Trump Needs A New ‘Maximum Pressure’ Policy ... Against Russia

Related Categories: Economic Sanctions; Energy Security; Europe Military; Public Diplomacy and Information Operations; Europe; Russia; Ukraine; United States

When Russian President Vladimir Putin launched his war of aggression against neighboring Ukraine in February 2022, it set off an unprecedented wave of Western economic pressure. That "shock and awe" campaign, orchestrated by the Biden administration and U.S. allies in Europe, was designed to ratchet up the costs of the war for the Kremlin via a raft of sanctions and other restrictions designed to isolate Russia from global markets.

So far, though, Western pressure has proved to be less than meets the eye.
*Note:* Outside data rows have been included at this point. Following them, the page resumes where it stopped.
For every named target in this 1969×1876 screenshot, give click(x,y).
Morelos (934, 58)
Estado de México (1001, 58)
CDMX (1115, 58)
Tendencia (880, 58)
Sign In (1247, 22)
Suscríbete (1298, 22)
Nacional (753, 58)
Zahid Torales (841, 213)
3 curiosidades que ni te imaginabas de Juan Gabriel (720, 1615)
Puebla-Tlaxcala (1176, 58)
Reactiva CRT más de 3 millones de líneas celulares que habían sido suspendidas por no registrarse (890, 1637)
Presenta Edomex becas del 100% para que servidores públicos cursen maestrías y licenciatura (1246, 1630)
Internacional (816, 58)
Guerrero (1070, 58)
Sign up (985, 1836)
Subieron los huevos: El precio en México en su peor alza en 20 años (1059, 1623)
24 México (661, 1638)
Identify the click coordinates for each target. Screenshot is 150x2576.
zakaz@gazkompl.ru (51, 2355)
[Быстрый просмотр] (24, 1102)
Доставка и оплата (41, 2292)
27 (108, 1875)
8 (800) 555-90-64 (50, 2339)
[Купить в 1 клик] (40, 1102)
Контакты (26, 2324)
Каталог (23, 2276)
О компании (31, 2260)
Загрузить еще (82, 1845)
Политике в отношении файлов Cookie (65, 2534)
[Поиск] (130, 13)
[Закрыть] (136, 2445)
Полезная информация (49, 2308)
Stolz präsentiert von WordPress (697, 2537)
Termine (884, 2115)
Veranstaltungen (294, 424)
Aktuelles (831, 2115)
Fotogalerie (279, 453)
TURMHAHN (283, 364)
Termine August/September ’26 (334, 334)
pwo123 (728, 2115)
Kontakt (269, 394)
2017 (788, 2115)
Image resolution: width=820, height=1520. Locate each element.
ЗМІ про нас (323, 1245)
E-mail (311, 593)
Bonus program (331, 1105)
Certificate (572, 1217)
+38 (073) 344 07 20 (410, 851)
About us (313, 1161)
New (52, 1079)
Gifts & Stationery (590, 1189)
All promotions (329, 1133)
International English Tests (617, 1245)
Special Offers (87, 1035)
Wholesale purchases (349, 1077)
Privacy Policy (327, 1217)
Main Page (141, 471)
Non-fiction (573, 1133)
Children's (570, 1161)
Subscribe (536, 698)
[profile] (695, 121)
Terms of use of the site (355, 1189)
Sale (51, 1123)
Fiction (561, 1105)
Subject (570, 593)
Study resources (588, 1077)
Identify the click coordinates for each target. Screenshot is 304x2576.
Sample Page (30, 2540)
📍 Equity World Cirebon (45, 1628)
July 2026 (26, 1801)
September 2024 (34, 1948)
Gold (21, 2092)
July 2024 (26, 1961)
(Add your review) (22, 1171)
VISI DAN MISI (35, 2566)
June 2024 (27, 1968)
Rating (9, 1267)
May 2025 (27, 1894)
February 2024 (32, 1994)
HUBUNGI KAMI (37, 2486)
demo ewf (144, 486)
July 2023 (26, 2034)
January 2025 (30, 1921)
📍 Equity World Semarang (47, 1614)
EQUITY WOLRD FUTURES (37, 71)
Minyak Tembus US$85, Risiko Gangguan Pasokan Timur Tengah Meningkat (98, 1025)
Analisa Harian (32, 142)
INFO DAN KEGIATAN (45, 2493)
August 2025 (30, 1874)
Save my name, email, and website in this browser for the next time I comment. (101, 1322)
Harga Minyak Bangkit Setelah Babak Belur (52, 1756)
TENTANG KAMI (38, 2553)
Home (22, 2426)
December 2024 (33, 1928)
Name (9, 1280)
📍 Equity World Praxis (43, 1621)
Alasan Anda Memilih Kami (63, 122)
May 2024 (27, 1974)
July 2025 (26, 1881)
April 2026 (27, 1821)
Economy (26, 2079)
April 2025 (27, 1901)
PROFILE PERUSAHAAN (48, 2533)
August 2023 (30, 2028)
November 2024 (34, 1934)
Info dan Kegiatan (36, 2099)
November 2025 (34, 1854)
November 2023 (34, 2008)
For all of its public rhetoric to the contrary, Europe has failed to meaningfully wean itself off Russian energy, a key strategic vulnerability. In fact, the continent's dependence on Moscow has grown, as European imports of Russian natural gas actually rose from 2023 to 2024. And, despite early optimism about a mass exodus of commercial activity as a result of the war, hundreds of Western businesses (including prominent American firms like Guess, TGI Friday's, and Tupperware) still retain sizable stakes in the Russian market.

As a result, although it definitely hasn't thrived, Russia's economy has managed to survive, even growing modestly over the past calendar year. For instance, wages for workers, especially those in the defense sector, have increased, while overall unemployment has decreased. This and other trends have fed official Russian triumphalism that the country will ultimately outlast the West, at least in economic terms.

Yet, as the Ukraine conflict nears its third anniversary, evidence is mounting that the bill for the Kremlin's war of choice is finally coming due.

Although Russia's Central Bank is keeping official inflation at 9.5 percent, it has steadily raised interest rates, increasing them to 18 percent last July and then again to 21 percent in October. This has made it increasingly difficult for companies still in Russia to attract investment or even to maintain their operations. Mass corporate bankruptcies are now no longer out of the question in coming months.

Other indicators are similarly sobering. Costs for foodstuffs and consumer goods are soaring, and in spite of wage increases public opinion polls now indicate that Russians are worried about rising costs, which will soon put needed products out of financial reach. Income inequality, too, is growing as Russian public sector salaries and pensions struggle to keep pace with inflation.

Even Putin's usually-loyal propagandists have begun to take notice. Pro-Kremlin news outlets, which previously argued for total victory over Kyiv, have begun to push for negotiations with Ukraine. For its part, the Kremlin is acutely aware of this vibe shift; back in October, state media outlets were instructed to avoid discussion of Russia's 2025-2027 budget, which set aside a staggering 41 percent of federal spending for national security and defense. Meanwhile, Russia's military has resorted to raising wages and offering large signing bonuses to attract new recruits, a clear sign that the government is worried about the potential disruptive effects of another mandatory mobilization.

Perhaps most damning of all, Russia's hard currency reserves have fallen from $117 billion in 2021 to just $31 billion as of November 2024, and the country is now increasingly dependent on its National Wealth Fund in order to remain solvent. Experts believe Russia will likely run out of liquid reserves by this fall, forcing budget cuts and possibly even price controls and rationing.

All of this provides a crucial opening for the new U.S. administration. While still on the campaign trail, President Donald Trump pledged that he would secure a rapid end to the Ukraine war. Now that he is back in the White House, Mr. Trump is under pressure to produce a game plan for how to do so.

Here, the president would do well to take a page from his own first term foreign policy playbook. When it came into office back in 2016, the Trump administration abrogated the nuclear deal its predecessor had struck with Iran in favor of a policy of "maximum" economic and strategic pressure on the Islamic Republic. The goal, as administration insiders laid out, was to build leverage over Tehran in order to force it back to the diplomatic negotiating table.

Half a decade later, Russia's internal economic turmoil suggests that that sort of formula could pay considerable dividends in the context of the Kremlin as well. Accordingly, near-term U.S. policy needs to be geared toward ratcheting up the economic pain now being felt by the Kremlin, as a way of forcing Putin and his cohort to meaningfully de-escalate and make substantive concessions to Kyiv. All this should be underpinned by a simple realization—that the secret to successfully ending the most consequential European conflict in eight decades lies in making the costs of continuing it simply too heavy to bear.